As the Reserve Bank of Australia (RBA) prepares for its policy meeting on March 19, the consensus leans towards a decision to maintain the current interest rate, reflecting the economic slowdown and moderated inflation within the country. Despite these conditions, the RBA has hinted at a lack of immediate pressure to cut rates, suggesting a cautious approach to policy adjustments. The futures market’s anticipation of a 35% chance for a rate cut appears overly optimistic, considering the economic indicators and the central bank’s tone. A more realistic expectation might be a rate reduction later in the year, possibly by September, as current projections indicate.

Under the leadership of Governor Michele Bullock, who is often viewed as more dovish and assumed her role in September last year, the RBA has continued to navigate through an economic environment marked by deceleration. Even after implementing a quarter-point rate hike in November—a decision made amidst signs of economic cooling and a per capita contraction—the RBA has been deliberate in its signaling, possibly to avoid premature adjustments that could destabilize the recovery process.
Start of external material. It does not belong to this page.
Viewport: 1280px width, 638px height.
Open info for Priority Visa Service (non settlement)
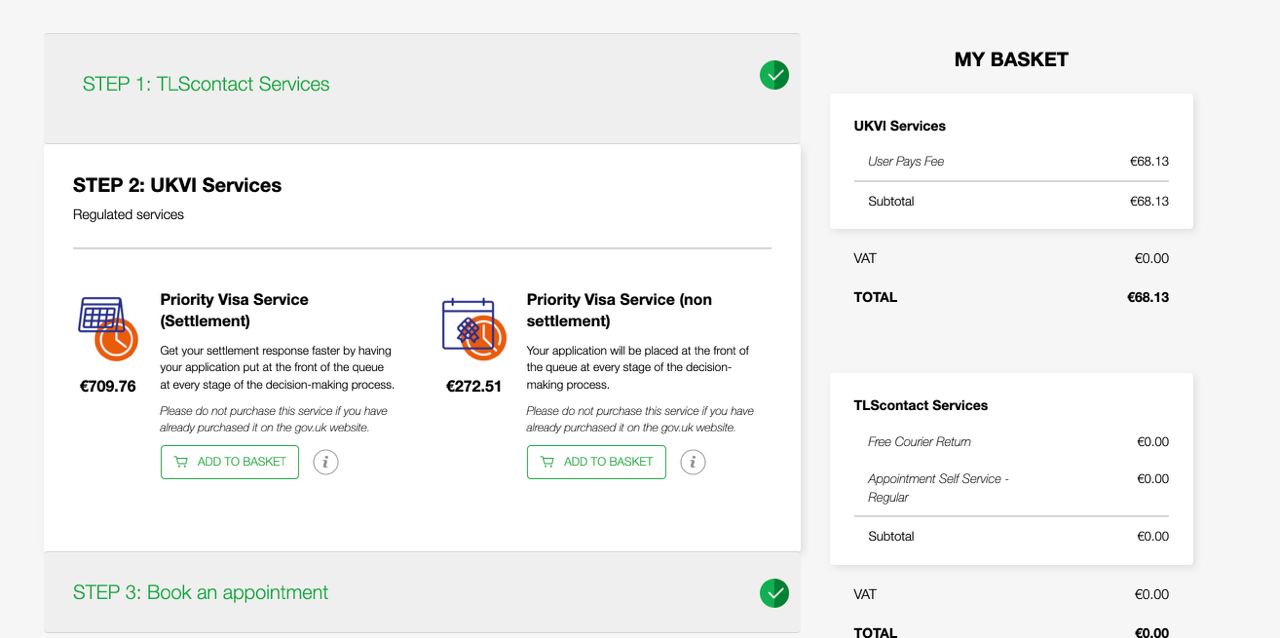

The upcoming February employment report, due on March 21, will be crucial in providing further context to the RBA’s policy stance. Recent trends have shown a notable slowdown in job creation, with the smallest increase since October 2021 observed in the three months through January. Additionally, the loss of approximately 102,000 full-time positions in the second half of 2023 and an uptick in the unemployment rate from 3.5% in February 2023 to 4.1% in January 2024 highlight the challenges facing the Australian labor market.

Currency markets, particularly the Australian dollar, have responded to these economic signals with volatility. After reaching a peak near $0.6670 on March 8, the Australian dollar retreated to around $0.6550 before the weekend, aligning with key retracement levels from recent rallies. Looking ahead, the RBA’s upcoming meeting and statements could influence the Australian dollar’s trajectory. Should the central bank reiterate its cautious but firm stance on tightening, it might provide temporary support to the currency. However, resistance is anticipated in the $0.6600-25 range, especially with the Federal Reserve’s meeting on the horizon, which could introduce further volatility depending on the global monetary policy landscape.

In summary, the RBA’s policy meeting is a critical juncture for assessing Australia’s economic direction and the potential for future rate adjustments. With key employment data pending and global central bank decisions in focus, investors and market observers will be keenly watching for signals that could impact economic forecasts and currency valuations in the short to medium term.